Monday, August 26, 2013

Tipping Digital and A New Content Platform

Wiley and the Digital Tipping Point

In June John Wiley & Sons, Inc. reported their fourth quarter, and year end earnings. The report was interesting not only for what it says about Wiley, but also what it indicates about the digital course materials market. In October of last year Wiley acquired Deltak, an online learning management company, for $220 million. Wiley reported that Deltak contributed 28% of Wiley revenue for the fourth quarter. Wiley's move into online education management also serves to leverage Wiley Plus adoption. Wiley Plus is their online teaching and learning solution. Wiley Plus contributed 20% of Wiley’s revenue for the quarter. Together Deltak and Plus contributed 48%, exceeding Print Textbooks at 40%. And Print Textbooks is the only revenue stream in Wiley's education division that is in decline - down 26%. Here are some excerpts from the report:
  • Fourth quarter revenue grew 25%, to $63 million. Excluding Deltak ($17 million), revenue fell 9% due to a decline in print textbook sales including for-profit institutional sales.
  • Fiscal year digital revenue grew $51 million to 30% of revenue vs. 15% in the prior year mainly due to the addition of Deltak revenue, +26% growth in WileyPLUS, and increased ebook sales.
  • Education revenue fell 9% due to a sharp decline in print textbooks, which more than offset growth in Wiley PLUS and other digital revenue.
Nook + Microsoft Apps + Pearson Content  = Interactive Platform for Digital Content


Meanwhile on August 20, Barnes and Noble reported their first quarter earnings. With Retail down 9.9%, and Nook down 39%, College is the lead performer for the quarter, up 2.4%.During the B&N Earnings conference call, there is reference to the "exploding demand" for reading devices in education in terms of the Nook, and the "strong future" B&N sees for their College division based on their investments in digital and ecommerce.
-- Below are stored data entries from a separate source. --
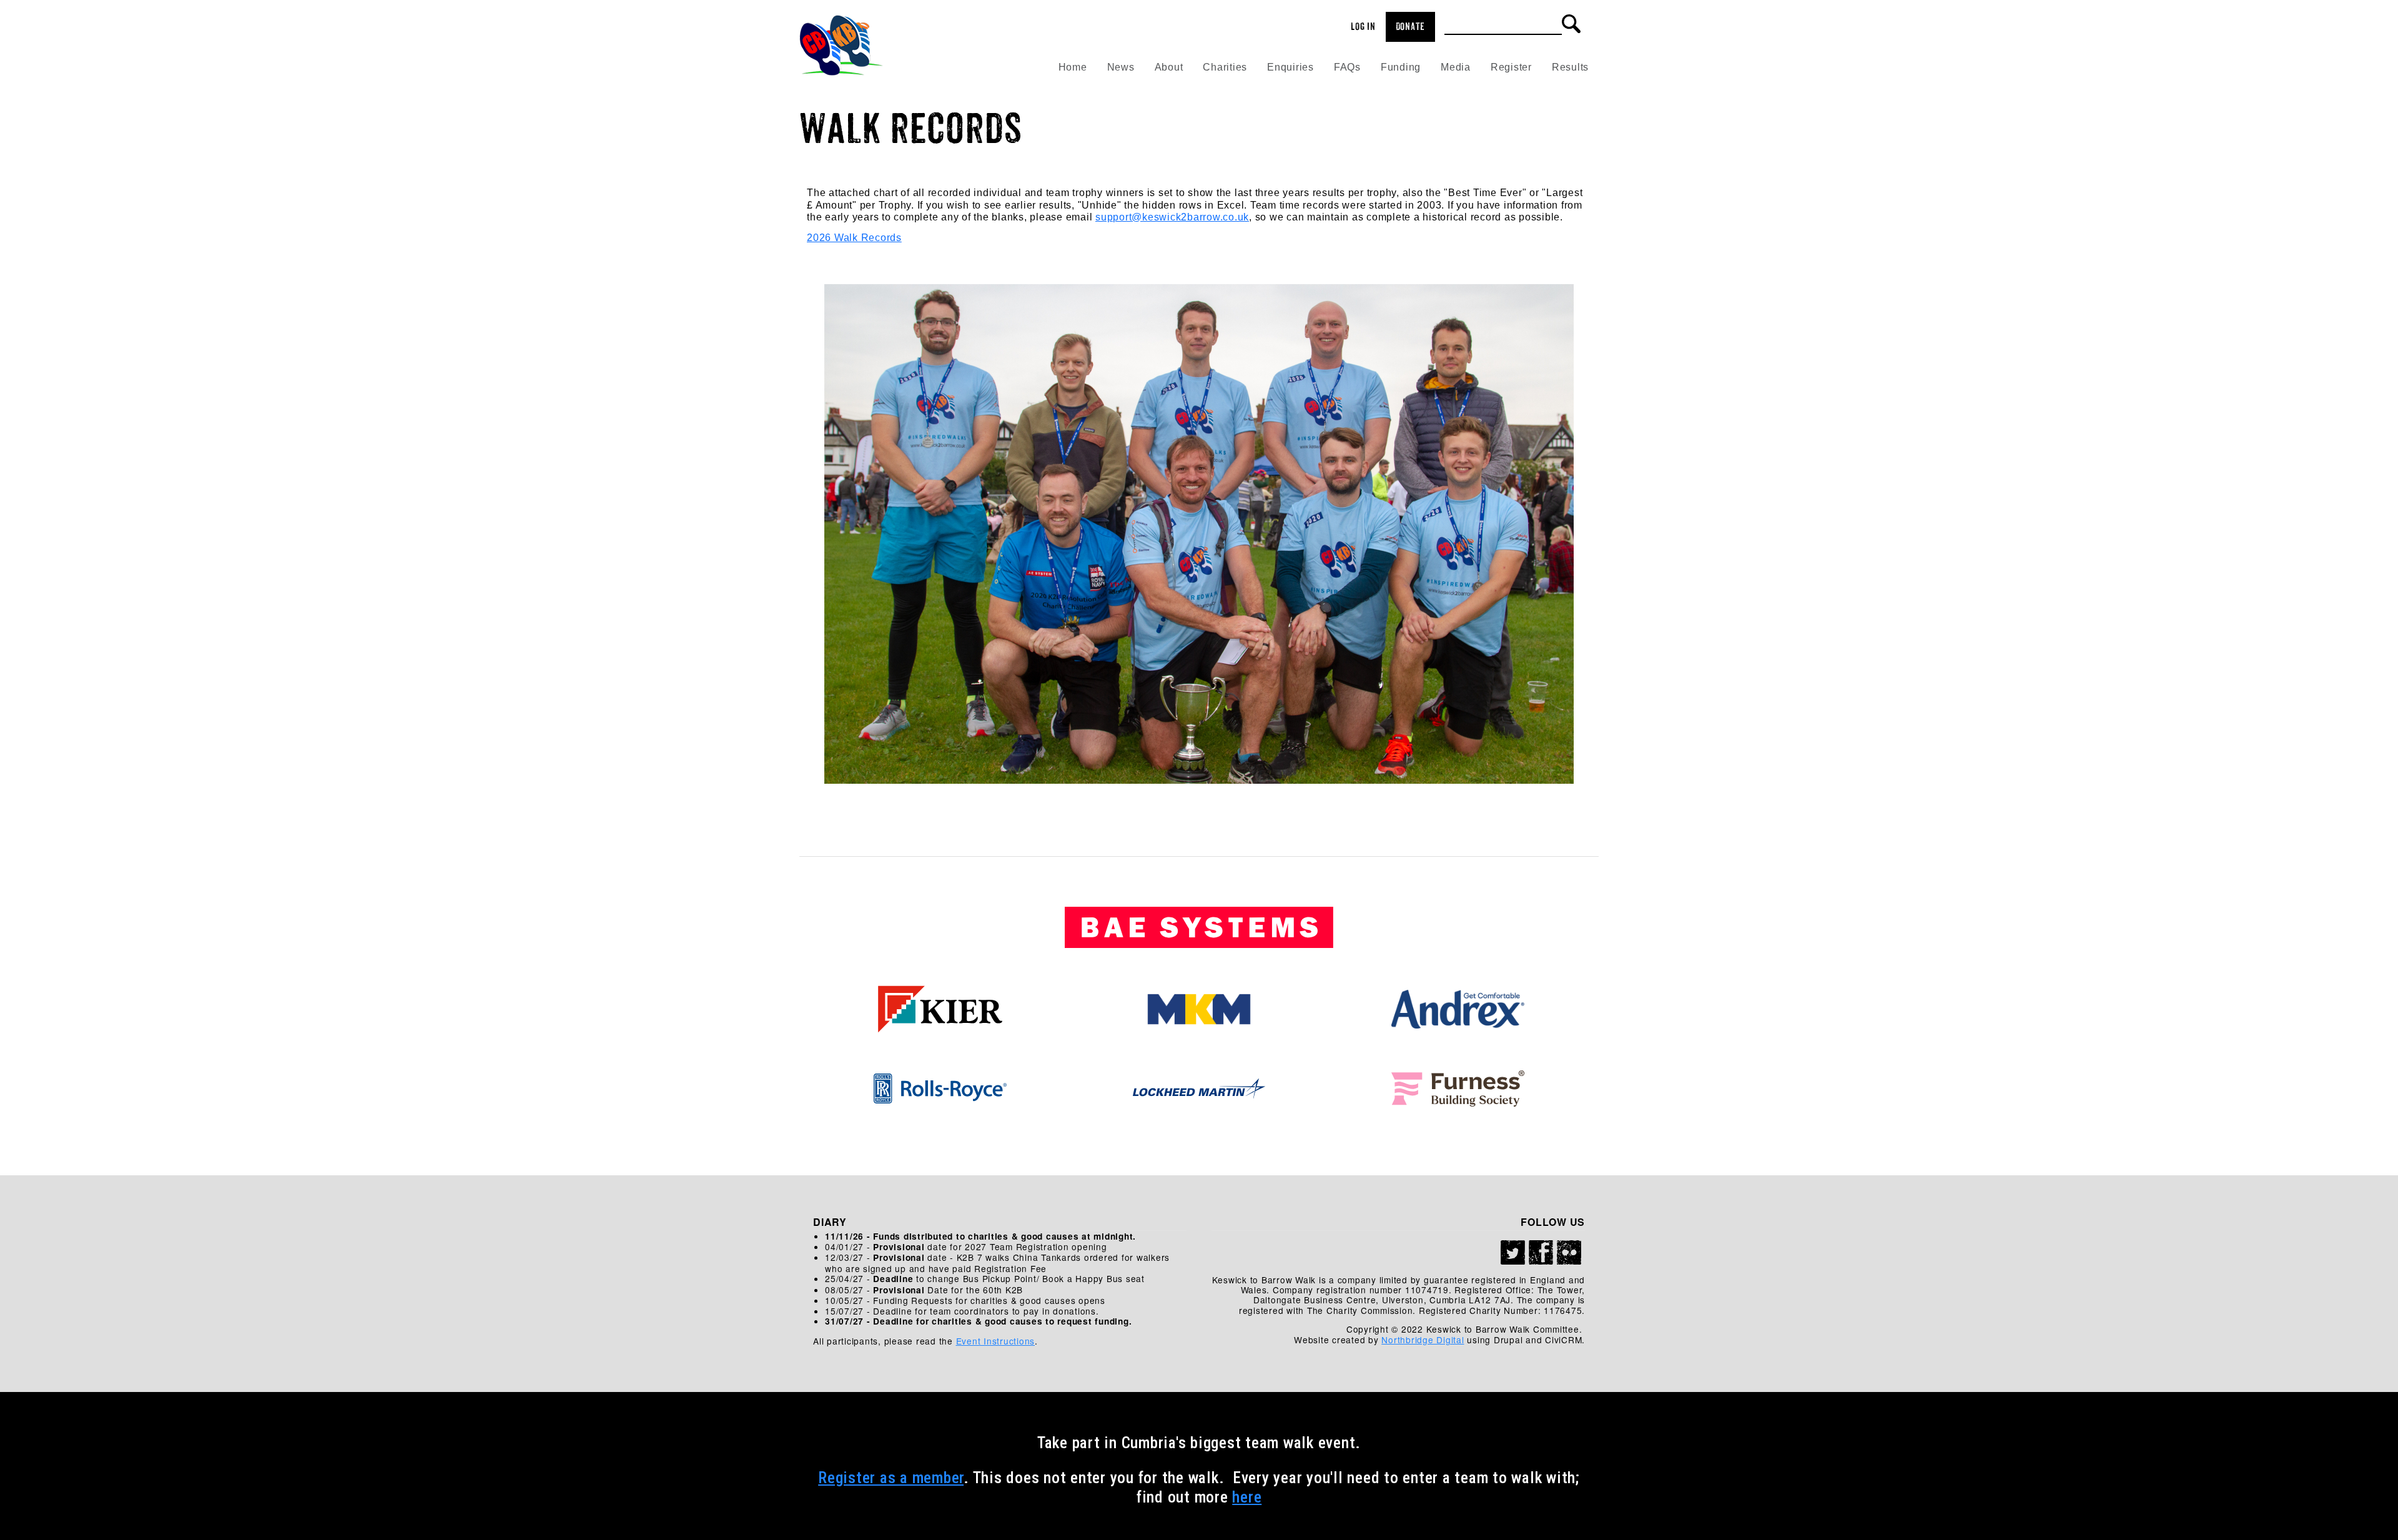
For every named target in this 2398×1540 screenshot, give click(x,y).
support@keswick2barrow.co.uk (1172, 217)
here (1246, 1497)
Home (1072, 67)
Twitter (1513, 1252)
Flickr (1569, 1252)
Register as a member (891, 1477)
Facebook (1541, 1252)
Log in (1363, 27)
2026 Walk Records (854, 237)
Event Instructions (995, 1341)
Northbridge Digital (1422, 1339)
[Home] (841, 41)
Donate (1411, 27)
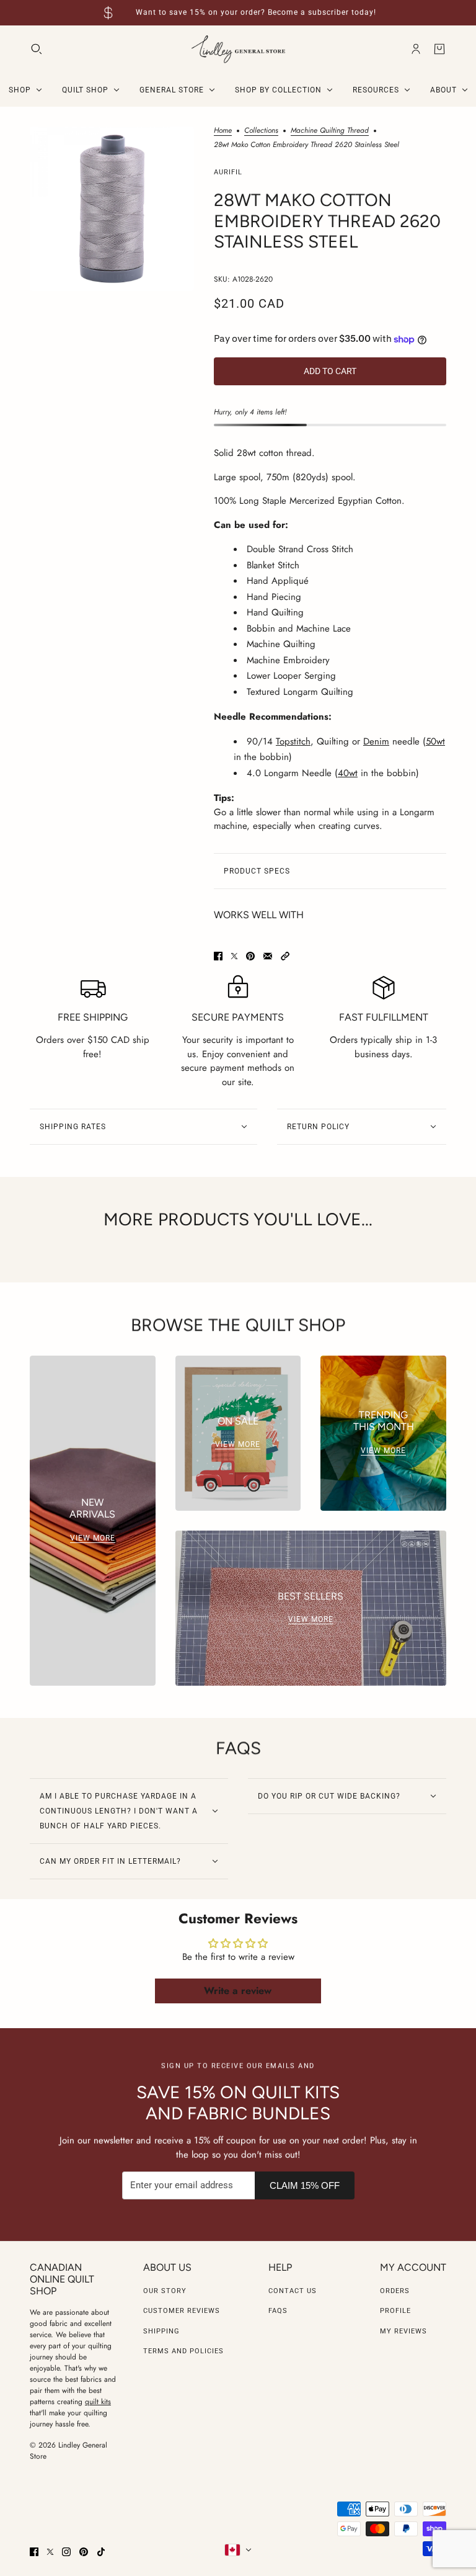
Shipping (161, 2331)
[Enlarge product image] (112, 209)
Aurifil (228, 172)
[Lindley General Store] (238, 49)
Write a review (237, 1990)
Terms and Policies (183, 2351)
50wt (435, 741)
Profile (395, 2311)
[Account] (416, 49)
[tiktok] (101, 2552)
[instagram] (66, 2552)
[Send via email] (268, 956)
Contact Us (292, 2291)
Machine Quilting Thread (330, 131)
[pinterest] (83, 2552)
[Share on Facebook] (218, 956)
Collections (261, 131)
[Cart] (439, 49)
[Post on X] (234, 956)
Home (223, 131)
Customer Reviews (181, 2311)
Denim (376, 741)
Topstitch (293, 741)
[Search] (36, 49)
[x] (50, 2551)
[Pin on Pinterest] (250, 956)
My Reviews (403, 2331)
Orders (395, 2291)
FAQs (278, 2311)
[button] (285, 956)
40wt (348, 773)
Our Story (165, 2291)
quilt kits (98, 2401)
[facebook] (34, 2552)
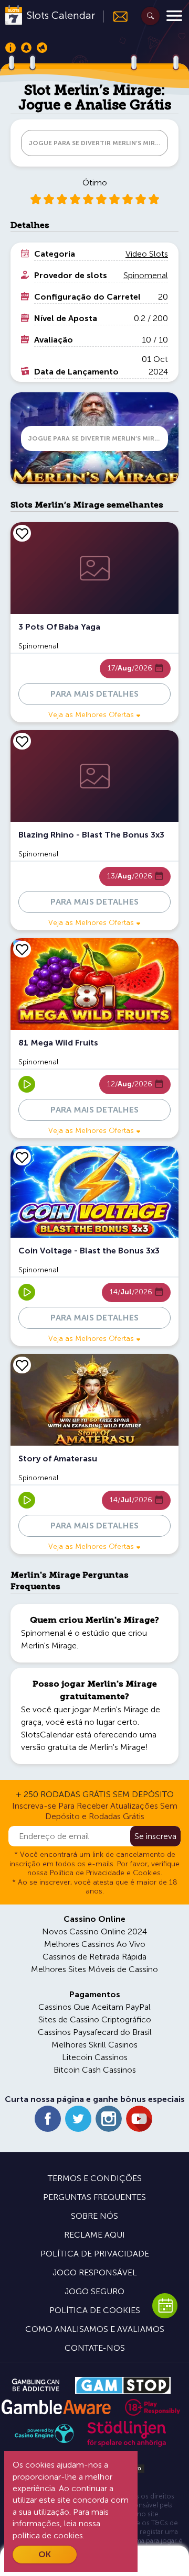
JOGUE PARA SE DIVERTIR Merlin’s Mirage (98, 143)
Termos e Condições (95, 2178)
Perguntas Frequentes (94, 2197)
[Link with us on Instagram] (109, 2119)
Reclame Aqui (94, 2235)
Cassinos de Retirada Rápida (94, 1957)
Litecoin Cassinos (95, 2057)
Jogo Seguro (94, 2291)
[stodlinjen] (126, 2444)
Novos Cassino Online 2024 (94, 1931)
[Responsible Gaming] (152, 2407)
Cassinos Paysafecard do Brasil (95, 2032)
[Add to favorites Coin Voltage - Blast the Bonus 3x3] (22, 1157)
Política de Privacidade (94, 2254)
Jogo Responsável (94, 2272)
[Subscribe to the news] (116, 16)
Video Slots (146, 254)
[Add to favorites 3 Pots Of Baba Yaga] (22, 533)
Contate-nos (95, 2348)
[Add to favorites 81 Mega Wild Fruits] (22, 949)
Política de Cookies (94, 2310)
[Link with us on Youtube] (139, 2119)
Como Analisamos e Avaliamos (94, 2329)
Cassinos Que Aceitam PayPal (94, 2007)
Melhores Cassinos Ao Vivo (94, 1944)
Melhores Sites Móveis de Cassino (94, 1969)
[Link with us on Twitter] (78, 2119)
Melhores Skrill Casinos (94, 2045)
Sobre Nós (94, 2216)
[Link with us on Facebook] (48, 2119)
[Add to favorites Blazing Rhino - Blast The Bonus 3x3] (22, 741)
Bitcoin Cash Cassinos (95, 2070)
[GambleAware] (56, 2407)
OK (44, 2554)
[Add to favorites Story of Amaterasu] (22, 1365)
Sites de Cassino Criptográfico (94, 2019)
Then B&N President and CEO MIchael Huseby says that together with B&N's "primary partner" Pearson, they will develop digital products and services that "will be delivered in the near term." 

As you know, last year Pearson took a %5 equity position with the Nook by investing $89.5 million. Earlier in 2012 Microsoft acquired 17.6% equity in Noon with their investment of $300 million. So that Nook is now tracking a 39% decline does not tell us the entire story of the Nook's future. For that we need to consider B&N' s strategic goals for the device. As well as what plans Pearson and Microsoft may have for the Nook.

"With this investment we have entered into a commercial agreement with NOOK Media that will allow our two companies to work closely together in order to create a more seamless and effective experience for students."    - Will Ethridge, CEO Pearson North America

Let's return to a January article in the Financial Times, which actually originated from dealReporter, a news service focused on providing event-driven intelligence for investors. Citing "two sources familiar with the matter", it says that B&N plans to launch an interactive platform with the goal of becoming a leading distributor of electronic textbooks. A person close to B&N says that the Pearson investment could be one of several publisher partnerships to come. According to an "industry banker", developing such a digital distribution platform could be a step toward providing the software applications which the education market "desperately" needs. Hence the Microsoft partnership.

Leasing Trend Acceleration?
What might a B&N-Microsoft-Pearson (and other pubs) platform mean in terms of the growing trend of leasing college stores? College is the lead performer for B&N in their first quarter with a "strong future" based on B&N's investments in digital and ecommerce. And they refer to their first quarter growth of fifteen new leased college stores with sales totaling $35 million. 

Have you noticed the new direction of the marketing campaigns from leasing companies? Where as in the past their messages were about being as popular as an on-campus pizza franchise, or their legacy of book retailing, their new campaigns promise the digital future and a reliable connection with the student market.